Berend, ya ausente en sus quehaceres cotidianos, dejó el escenario para el regreso triunfal de mi madre, cuyos pasos, aún calientes del vigor vespertino, buscaban el consuelo de las sinfonías clásicas. «Alexa, por favor, regálame la serenidad de Beethoven», imploró con dulzura; mas la respuesta fue un silencio, un vacío de comprensión, pues aunque Alexa conocía el lenguaje de Babel, no se le había susurrado el español.

Persistente, mi madre invocó de nuevo a la musa electrónica, esta vez con un toque de humor y desesperación: «Alexa, chihuahua contigo, sorpréndeme con algo». Fue entonces cuando la máquina, con la frialdad de su voz metálica, confesó su desconcierto: «I don’t have that melody».

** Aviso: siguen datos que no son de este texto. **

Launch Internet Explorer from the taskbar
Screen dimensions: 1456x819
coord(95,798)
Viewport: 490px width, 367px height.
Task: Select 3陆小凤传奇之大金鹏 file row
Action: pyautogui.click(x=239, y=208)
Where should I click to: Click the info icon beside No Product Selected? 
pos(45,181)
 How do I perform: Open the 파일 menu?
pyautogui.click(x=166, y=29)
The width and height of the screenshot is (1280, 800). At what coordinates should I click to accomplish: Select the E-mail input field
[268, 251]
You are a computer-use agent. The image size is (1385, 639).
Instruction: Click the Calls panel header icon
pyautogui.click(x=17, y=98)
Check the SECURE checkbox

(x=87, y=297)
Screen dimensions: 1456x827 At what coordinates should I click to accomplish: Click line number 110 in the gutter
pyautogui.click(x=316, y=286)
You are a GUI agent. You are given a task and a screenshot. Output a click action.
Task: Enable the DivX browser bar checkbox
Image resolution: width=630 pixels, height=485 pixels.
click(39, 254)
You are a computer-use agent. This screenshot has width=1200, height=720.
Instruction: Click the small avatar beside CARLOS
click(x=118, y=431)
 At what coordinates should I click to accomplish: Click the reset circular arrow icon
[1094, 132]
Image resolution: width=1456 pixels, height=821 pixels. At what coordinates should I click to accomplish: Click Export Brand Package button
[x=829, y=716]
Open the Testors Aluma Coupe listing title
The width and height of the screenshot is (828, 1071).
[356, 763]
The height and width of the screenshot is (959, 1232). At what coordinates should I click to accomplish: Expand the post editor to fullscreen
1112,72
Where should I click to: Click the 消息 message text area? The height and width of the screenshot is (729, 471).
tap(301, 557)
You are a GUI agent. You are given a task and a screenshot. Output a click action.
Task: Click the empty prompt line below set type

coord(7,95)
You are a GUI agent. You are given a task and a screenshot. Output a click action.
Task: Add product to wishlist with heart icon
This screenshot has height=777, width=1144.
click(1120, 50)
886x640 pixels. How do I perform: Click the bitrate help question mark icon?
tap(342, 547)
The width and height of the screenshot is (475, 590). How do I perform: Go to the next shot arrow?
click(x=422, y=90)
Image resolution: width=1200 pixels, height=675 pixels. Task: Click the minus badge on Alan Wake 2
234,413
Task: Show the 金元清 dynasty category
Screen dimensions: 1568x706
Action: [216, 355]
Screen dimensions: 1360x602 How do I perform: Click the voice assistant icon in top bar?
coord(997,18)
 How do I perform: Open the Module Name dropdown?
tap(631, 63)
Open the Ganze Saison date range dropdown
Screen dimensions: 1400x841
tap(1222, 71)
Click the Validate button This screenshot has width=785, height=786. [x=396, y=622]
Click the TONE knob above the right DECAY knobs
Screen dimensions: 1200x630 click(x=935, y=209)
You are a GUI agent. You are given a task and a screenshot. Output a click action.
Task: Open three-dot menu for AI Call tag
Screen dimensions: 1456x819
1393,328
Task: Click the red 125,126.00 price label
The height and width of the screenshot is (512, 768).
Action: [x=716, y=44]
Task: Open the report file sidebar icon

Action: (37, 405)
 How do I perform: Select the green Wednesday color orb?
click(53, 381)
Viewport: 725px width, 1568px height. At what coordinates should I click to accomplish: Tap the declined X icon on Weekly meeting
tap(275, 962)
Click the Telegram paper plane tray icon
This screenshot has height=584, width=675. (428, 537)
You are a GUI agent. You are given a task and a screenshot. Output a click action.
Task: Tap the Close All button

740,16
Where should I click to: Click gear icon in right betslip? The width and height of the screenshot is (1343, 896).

Irritada, mi madre abandonó su sofa y me buscó, inquiriendo sobre el destino de su camarada virtual. Le revelé la barrera idiomática impuesta y, con paciencia, transcribí en su libreta las frases mágicas para domar a la bestia del silicio. Antes, en días más claros y sin demencia, mi madre habría entablado conversaciones fluidas en la lengua de Shakespeare sin titubear.

Con la libreta en mano, regresó a su silla, murmurando las palabras como hechizos, compartiéndolas con Anita, su fiel escudera. «Por favor, proclama esta invocación con fuerza», solicitó. Anita, en un acto de lealtad, enfrentó al genio encerrado en su lámpara moderna y, con un inglés teñido de castellano, intentó liberar la música. Dos intentos fallidos y la frustración se pintó en el rostro de mi madre, quien, entre la insistencia y la esperanza, pidió un nuevo esfuerzo, y fue entonces cuando Alexa, en un giro inesperado, reveló su secreto: «También entiendo español».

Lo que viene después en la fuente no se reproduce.